The MHRA first established its June 2023 deadline in guidance issued in December 2020. That guidance determined that CE marking would continue to be recognised in Great Britain until 30 June 2023, after which UKCA marking would become mandatory for manufacturers. This deadline applied irrespective of whether the device was CE marked under the EU’s MDR or IVDR, or the old MDD, IVDD, or AIMD. The guidance states that from 1 July 2023, devices placed on the Great Britain market will need to conform with UKCA marking requirements.
The regulator’s letter will come as a relief to the med-tech industry, who have long feared that the 30 June 2023 deadline provided too short a transition period. Recently, the head of the Association of British HealthTech Industries warned that “decisive and rapid action” was needed to prevent damage to the long-term future of the UK as a place to invest and innovate. With time edging closer and closer to the deadline, and with no sign of the official UK statutory instrument to replace the UK’s Medical Device Regulations 2002 (UK MDR), it seems that the MHRA has now taken action to address these concerns.
The MHRA states in its letter that the extra year to July 2024 will provide the necessary additional time to develop the legislation and support system readiness. This will also help ensure that the future regime is robust enough to avoid disruption to supplies, support innovation and enable safe access to medical devices for UK patients. The letter outlines plans to bring into force some post-market surveillance requirements ahead of the wider future regulations, in early 2023, emphasising the high priority that MHRA places on patient safety.
However, industry will need to wait to see the text of the full regulations until they have been notified to the WTO and the draft published for comment under that procedure. As the UK is now outside of the EU, it is not subject to the EU’s notification procedure. Instead, the UK is required to comply with the World Trade Organisation’s Technical Barrier to Trade agreement. This means the UK’s regulator must notify the WTO and publish its draft regulations for a period of at least 60 days before the regulations are laid within Parliament. The MHRA suggests that this will provide enough opportunity for stakeholders to review and comment on the draft legislation before it enters into force.

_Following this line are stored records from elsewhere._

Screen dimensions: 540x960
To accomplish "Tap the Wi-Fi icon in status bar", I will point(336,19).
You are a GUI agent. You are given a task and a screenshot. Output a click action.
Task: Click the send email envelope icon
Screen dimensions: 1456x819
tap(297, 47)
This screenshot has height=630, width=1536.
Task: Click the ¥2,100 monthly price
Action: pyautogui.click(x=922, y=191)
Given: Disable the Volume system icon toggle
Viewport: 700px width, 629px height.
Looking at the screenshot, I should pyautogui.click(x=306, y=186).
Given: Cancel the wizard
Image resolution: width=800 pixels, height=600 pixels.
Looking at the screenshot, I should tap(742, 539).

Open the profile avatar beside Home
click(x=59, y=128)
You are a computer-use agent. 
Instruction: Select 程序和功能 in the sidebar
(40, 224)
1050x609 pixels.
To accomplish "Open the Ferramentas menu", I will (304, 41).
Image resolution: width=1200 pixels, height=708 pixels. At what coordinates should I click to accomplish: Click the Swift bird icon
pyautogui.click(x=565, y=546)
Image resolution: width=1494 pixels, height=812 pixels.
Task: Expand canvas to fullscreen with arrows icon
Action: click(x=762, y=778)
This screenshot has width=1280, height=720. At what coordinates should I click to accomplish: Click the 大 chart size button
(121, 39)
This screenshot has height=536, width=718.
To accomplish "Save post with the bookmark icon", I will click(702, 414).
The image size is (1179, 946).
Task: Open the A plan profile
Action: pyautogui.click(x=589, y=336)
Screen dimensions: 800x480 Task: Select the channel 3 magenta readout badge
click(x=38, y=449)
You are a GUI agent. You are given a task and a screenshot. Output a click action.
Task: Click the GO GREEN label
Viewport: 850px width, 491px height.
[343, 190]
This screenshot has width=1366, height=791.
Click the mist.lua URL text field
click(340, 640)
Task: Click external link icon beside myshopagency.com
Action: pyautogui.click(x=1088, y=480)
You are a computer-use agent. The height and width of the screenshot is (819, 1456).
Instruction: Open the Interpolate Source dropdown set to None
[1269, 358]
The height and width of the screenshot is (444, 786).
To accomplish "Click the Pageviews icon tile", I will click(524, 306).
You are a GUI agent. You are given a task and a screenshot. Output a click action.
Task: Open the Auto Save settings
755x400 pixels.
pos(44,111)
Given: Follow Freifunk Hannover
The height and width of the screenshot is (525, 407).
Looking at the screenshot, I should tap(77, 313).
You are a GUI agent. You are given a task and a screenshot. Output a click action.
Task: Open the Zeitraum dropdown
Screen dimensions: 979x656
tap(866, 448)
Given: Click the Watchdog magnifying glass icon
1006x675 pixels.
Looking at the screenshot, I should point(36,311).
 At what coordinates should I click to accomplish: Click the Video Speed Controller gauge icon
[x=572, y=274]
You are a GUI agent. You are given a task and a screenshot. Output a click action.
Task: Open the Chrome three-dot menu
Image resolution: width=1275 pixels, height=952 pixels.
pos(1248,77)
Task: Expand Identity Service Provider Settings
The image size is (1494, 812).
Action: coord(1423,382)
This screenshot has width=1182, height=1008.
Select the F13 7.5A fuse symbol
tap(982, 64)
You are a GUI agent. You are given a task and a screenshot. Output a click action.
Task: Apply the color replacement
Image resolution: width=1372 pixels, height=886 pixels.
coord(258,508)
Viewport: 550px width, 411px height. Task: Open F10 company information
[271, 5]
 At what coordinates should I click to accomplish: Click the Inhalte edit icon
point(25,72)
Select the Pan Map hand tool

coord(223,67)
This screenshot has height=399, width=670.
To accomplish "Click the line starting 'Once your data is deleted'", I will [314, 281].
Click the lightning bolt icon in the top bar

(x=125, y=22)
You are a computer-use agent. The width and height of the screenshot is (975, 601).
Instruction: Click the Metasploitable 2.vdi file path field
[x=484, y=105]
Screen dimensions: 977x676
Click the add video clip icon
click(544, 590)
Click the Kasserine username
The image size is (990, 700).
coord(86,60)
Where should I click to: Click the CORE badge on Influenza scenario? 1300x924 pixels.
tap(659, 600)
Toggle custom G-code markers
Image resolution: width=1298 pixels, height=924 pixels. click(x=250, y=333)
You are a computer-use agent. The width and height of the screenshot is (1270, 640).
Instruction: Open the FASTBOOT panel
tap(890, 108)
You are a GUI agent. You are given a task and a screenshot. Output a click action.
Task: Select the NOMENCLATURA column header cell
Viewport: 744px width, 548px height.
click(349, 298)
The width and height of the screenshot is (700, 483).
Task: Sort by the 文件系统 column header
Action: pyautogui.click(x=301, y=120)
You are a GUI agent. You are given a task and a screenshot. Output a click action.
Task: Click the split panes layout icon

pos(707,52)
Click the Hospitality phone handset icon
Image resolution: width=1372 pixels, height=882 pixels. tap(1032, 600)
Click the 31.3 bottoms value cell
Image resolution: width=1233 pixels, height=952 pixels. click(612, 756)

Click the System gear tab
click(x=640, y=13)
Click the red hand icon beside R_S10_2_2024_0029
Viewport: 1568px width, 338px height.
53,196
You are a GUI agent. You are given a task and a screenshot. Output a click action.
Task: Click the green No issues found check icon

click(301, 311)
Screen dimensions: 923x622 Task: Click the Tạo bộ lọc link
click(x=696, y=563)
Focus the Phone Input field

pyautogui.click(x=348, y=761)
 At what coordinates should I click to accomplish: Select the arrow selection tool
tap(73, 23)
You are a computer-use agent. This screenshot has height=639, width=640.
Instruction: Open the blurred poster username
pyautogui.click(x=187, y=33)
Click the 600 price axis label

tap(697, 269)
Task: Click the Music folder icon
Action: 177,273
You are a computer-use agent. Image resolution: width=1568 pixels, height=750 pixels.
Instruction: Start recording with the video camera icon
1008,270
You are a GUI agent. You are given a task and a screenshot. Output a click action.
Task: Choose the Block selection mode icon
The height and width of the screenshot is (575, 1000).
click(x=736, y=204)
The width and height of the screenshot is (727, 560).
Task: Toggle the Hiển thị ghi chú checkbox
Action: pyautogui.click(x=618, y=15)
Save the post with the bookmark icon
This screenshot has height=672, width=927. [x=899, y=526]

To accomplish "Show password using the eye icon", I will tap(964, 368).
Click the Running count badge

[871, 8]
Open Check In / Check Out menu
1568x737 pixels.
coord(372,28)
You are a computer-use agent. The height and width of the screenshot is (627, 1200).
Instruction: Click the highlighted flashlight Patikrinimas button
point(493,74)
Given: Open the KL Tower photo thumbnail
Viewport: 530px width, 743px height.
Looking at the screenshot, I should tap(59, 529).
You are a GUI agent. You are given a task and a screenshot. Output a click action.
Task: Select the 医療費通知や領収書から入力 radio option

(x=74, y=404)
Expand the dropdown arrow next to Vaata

The MHRA’s letter also discussed the capacity concerns across the UK Approved Body (UKAB) system. Prior to the designation of DEKRA Certification UK at the end of September, the UK had three Approved Bodies. Whilst DEKRA’s designation takes that number to four, the MHRA appears to be aware of capacity constraints, and the letter notes that they are currently “working proactively with six other organisations who have applied to become UKABs, and several more who have expressed an interest in being designated.” Should these discussions materialise in successful designations, the UK would have roughly ten UKAB’s – a number more aligned with the work expected to come from the entry into force of the new regulations.
Manufacturers who do not already have a CE mark or UKCA mark in place should consider whether they can achieve a UKCA mark before the new regulations come into force under the present UK MDR, or whether they should align towards the new regulations. The former would enable them to benefit from the transitional periods (which will now begin in July 2024). Although there is some risk with the latter approach, due to the lack of certainty about the final form of the regulations, it is likely to reduce the duplication of regulatory work.